Data Critique

In creating the metadata standard, what are the ontological choices made by the government? What are the implications of these bureaucratic imaginations?

1. Data Generation and Original Sources

This dataset was generated through the Common Core of Data program (CCD) and is ultimately managed by the National Center for Education Statistics (NCES). The CCD annually collects administrative and fiscal data on all public schools, school districts, and state education agencies in the U.S. This data is supplied by state education agency officials, who also provide basic directory information for the schools and their respective districts, student demographics, number of teachers, and school grade span. Additionally, the dataset includes the specific longitude and latitude for public schools.

The CCD is made up of five main collections and a few supplemental ones, which are divided into two categories: nonfiscal and fiscal. The nonfiscal side focuses on school directories, enrollment numbers, staffing, and special programs, while the fiscal side looks at funding and expenditures. The nonfiscal collections include the Public Elementary/Secondary School Universe, Local Education Agency Universe, and State Nonfiscal Public Elementary/Secondary Education Data.
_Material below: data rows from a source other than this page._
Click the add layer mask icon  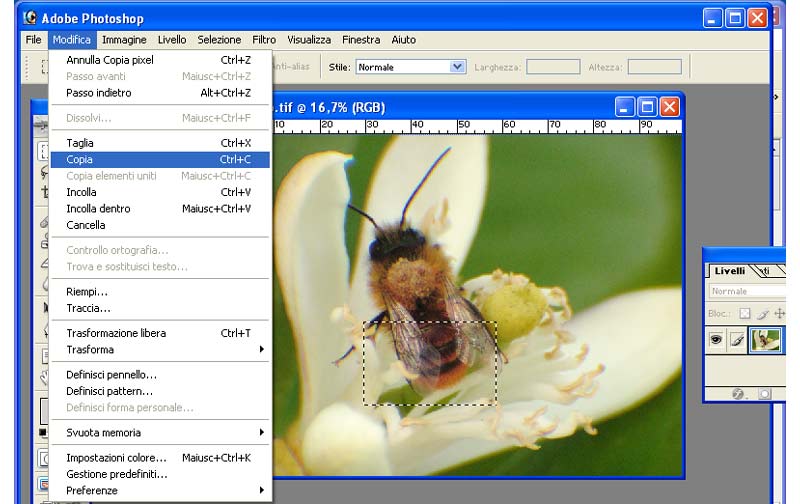[764, 393]
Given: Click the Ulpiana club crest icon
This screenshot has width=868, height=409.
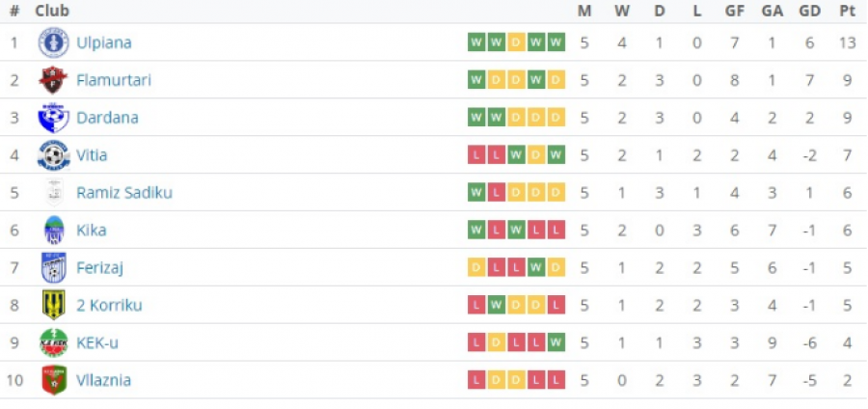Looking at the screenshot, I should (54, 42).
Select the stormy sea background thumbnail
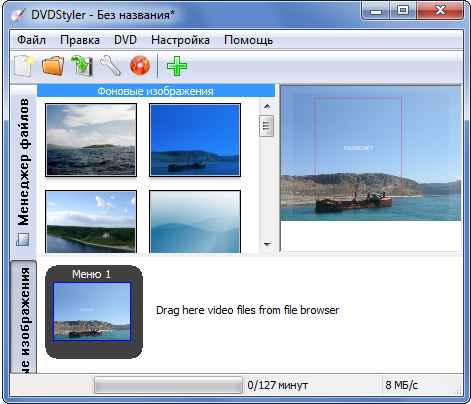Viewport: 471px width, 404px height. 91,140
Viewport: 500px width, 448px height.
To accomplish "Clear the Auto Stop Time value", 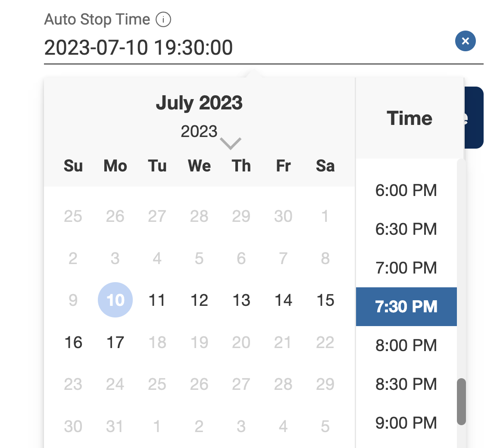I will tap(465, 41).
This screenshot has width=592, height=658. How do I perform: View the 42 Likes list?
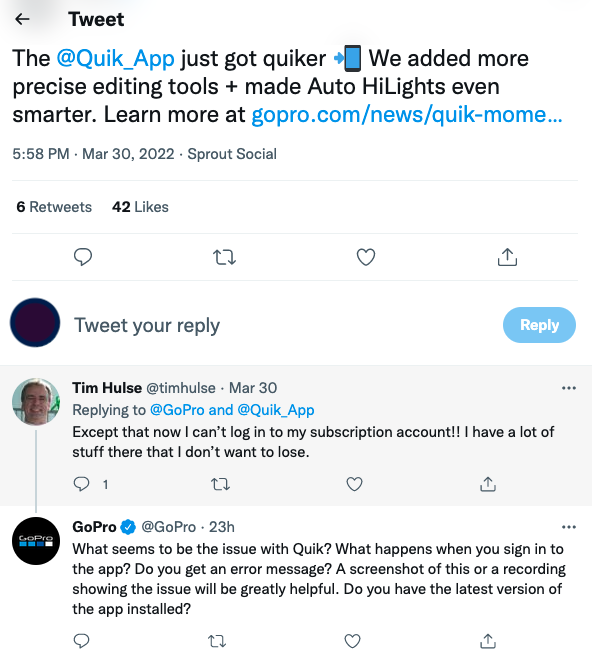[140, 207]
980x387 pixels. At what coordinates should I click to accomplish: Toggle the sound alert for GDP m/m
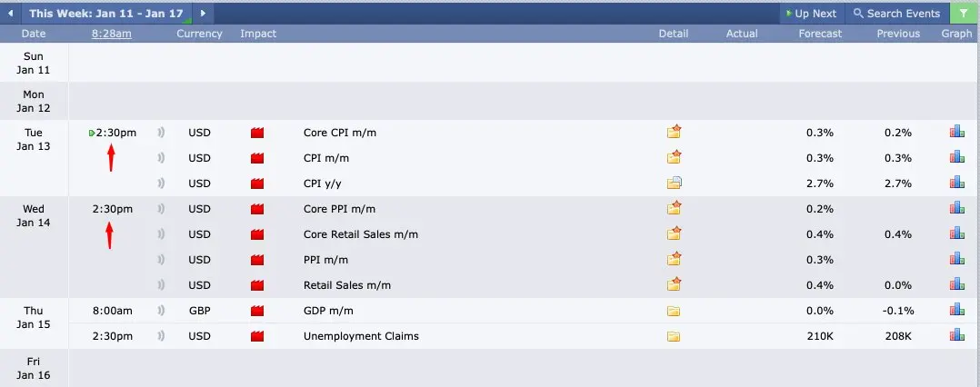161,311
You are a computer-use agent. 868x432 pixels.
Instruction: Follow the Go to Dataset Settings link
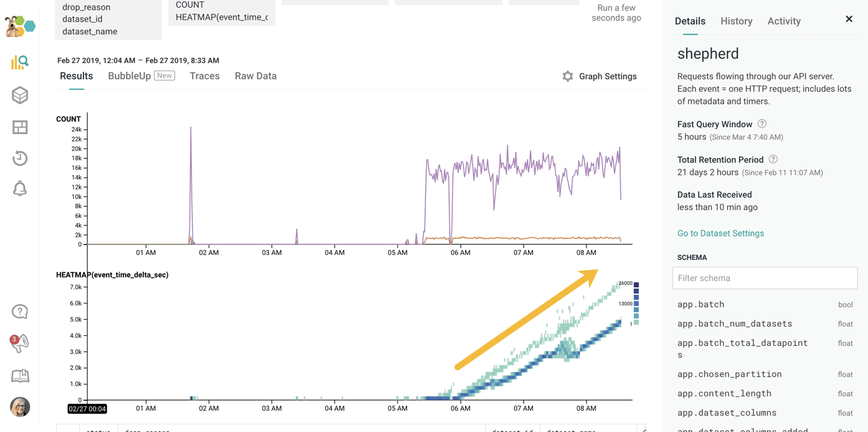click(720, 233)
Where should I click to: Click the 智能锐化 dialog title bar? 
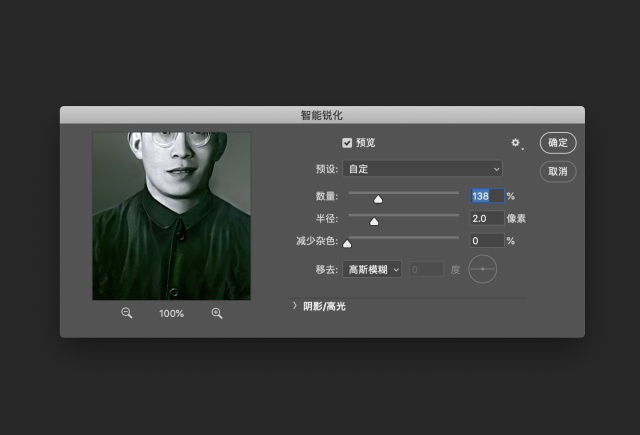(322, 115)

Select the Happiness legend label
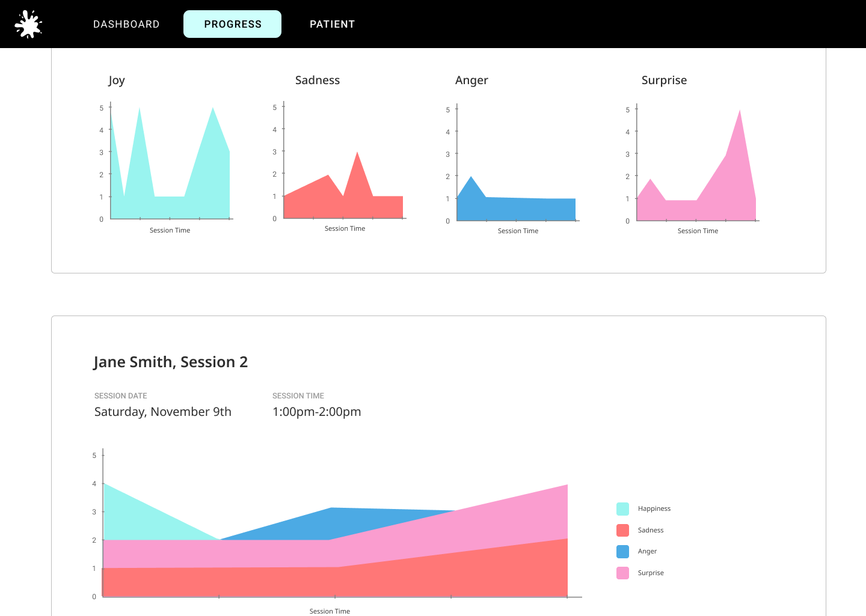tap(654, 508)
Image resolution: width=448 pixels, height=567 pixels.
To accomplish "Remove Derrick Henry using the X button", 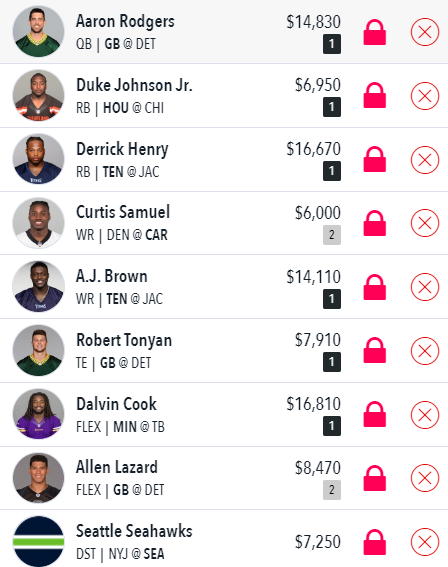I will point(425,160).
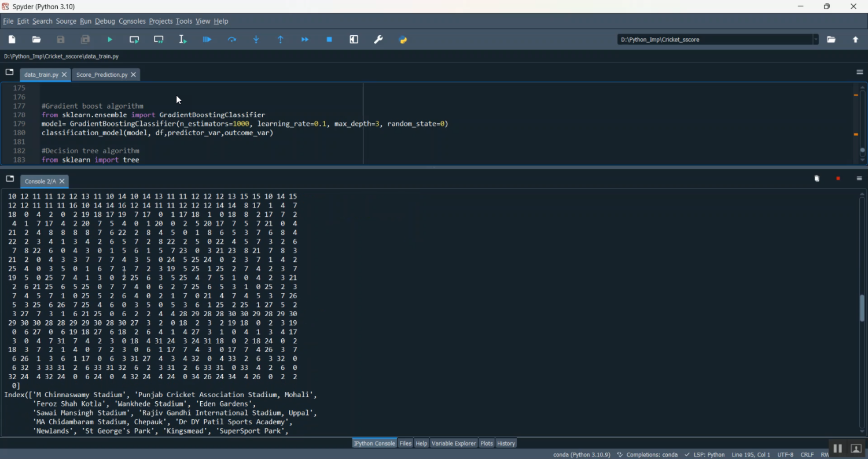Open the Debug menu
The width and height of the screenshot is (868, 459).
pos(105,21)
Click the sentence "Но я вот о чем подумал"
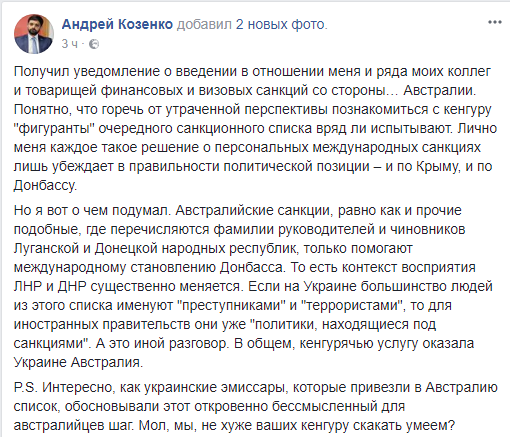 [x=92, y=210]
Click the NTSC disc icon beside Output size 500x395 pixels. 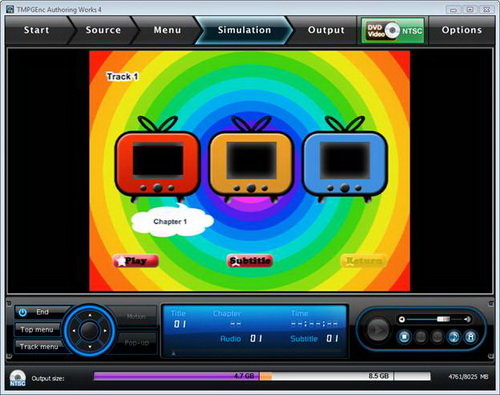(17, 378)
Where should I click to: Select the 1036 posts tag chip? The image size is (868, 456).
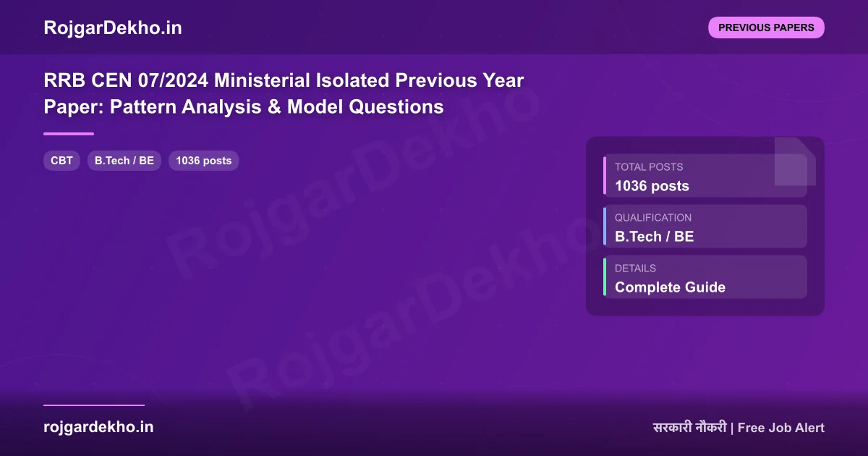tap(203, 161)
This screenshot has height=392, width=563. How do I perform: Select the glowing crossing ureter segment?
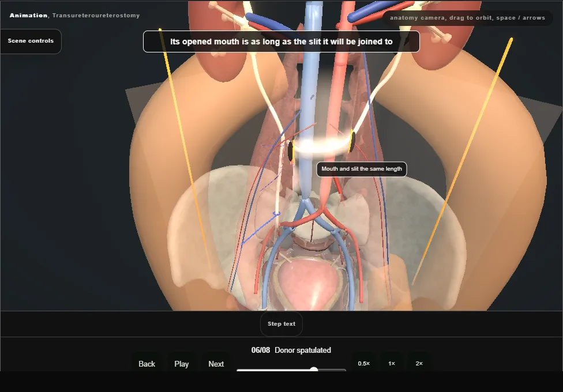(321, 147)
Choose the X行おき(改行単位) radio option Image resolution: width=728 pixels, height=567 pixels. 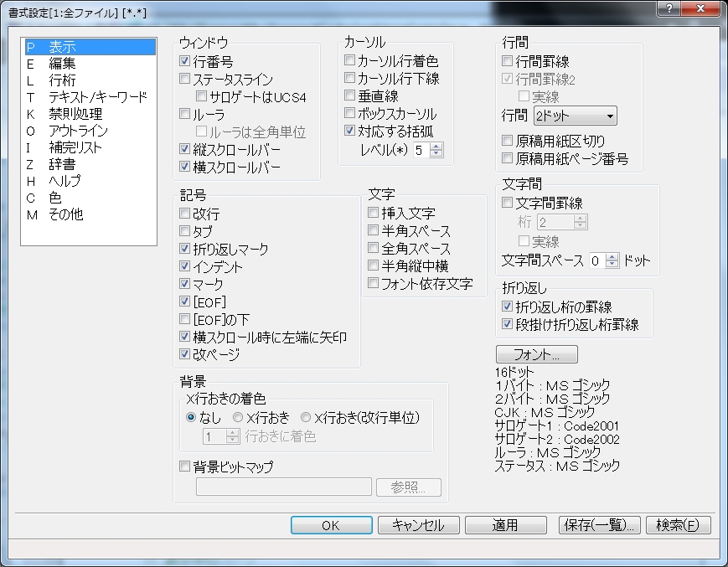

All nonfiscal data (enrollment, staffing, lunch eligibility, and special education participation) begins with State Education Agencies (SEAs). These agencies gather and submit data through EDFacts, the Department of Education’s centralized data system. EDFacts enforces consistent file specifications such as variables, formats, and categories. The data is verified and organized, then released at three levels: state, local education agency (LEA), and school. Finally, all content, including the release notes and documentation, is made public through the CCD Reference Library and Elementary/Secondary Information System (ElSi).

2. Dataset Funding

The NCES’s primary role is to act as the federal entity responsible for collecting, analyzing, and reporting data related to education in the United States and other nations. The dataset’s creation is funded by the U.S. Department of Education’s Institute of Education Sciences (IES). To provide funds to the NCES, IES receives funds from the U.S. federal government, specifically the Department of Education. NCES is located within the IES, and NCES enables the Department of Education to fulfill the mandated requirements of providing full reports and complete statistics on education in the U.S. for audiences, such as Congress, the states, educational policymakers, practitioners, and general data users, to have access to high-quality data and improve education needs. NCES staff recently received an allocation of $35 billion in Federal aid to continue carrying out their duties of collecting data on U.S. education. This federal funding is crucial as the data collection, variables, and categories are directly tied to national policy goals, federal law, and congressional mandates.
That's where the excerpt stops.